Tree of Thoughts: Deliberate Problem Solving with Large Language Models

Overview

Language models are typically used in a left-to-right token-generation mode, which limits their ability to explore alternative reasoning paths or backtrack from mistakes. Tree of Thoughts (ToT) addresses this fundamental limitation by generalizing the chain-of-thought (CoT) prompting paradigm into a structured search over a tree of coherent reasoning steps ("thoughts").
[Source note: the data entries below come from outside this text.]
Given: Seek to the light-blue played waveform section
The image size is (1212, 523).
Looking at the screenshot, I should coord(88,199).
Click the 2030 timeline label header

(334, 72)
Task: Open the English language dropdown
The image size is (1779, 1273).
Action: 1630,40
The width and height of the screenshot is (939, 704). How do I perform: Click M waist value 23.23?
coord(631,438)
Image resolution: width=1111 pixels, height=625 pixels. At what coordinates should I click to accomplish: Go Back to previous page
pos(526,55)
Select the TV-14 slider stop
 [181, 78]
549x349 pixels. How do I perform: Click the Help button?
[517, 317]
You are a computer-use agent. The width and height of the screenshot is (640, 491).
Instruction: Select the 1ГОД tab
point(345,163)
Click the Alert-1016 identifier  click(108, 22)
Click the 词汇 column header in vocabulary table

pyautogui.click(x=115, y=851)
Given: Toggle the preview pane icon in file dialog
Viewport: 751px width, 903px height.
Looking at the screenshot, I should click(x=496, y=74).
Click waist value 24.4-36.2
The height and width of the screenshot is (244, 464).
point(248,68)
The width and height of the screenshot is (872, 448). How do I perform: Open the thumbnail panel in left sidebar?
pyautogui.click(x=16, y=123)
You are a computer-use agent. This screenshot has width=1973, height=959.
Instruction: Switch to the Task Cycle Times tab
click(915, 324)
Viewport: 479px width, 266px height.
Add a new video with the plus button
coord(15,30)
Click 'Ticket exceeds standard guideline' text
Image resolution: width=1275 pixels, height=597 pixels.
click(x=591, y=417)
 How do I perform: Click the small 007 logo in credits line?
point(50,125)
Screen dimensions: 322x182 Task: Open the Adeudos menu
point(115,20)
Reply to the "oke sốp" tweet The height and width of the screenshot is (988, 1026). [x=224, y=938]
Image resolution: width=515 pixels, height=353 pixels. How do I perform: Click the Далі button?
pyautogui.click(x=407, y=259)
Where CoT produces a single linear chain, ToT maintains and explores multiple candidate reasoning paths simultaneously, enabling deliberate decision-making akin to dual-process "System 2" thinking.

The core insight is to treat the language model itself as both a generator of candidate reasoning steps and a heuristic evaluator of intermediate states -- then wrap classical search algorithms (BFS, DFS) around it. Each node in the tree represents a partial solution state, and the LM both proposes next steps and judges which branches are most promising. This allows lookahead, backtracking, and deliberate exploration, which are impossible in standard autoregressive generation or simple CoT prompting.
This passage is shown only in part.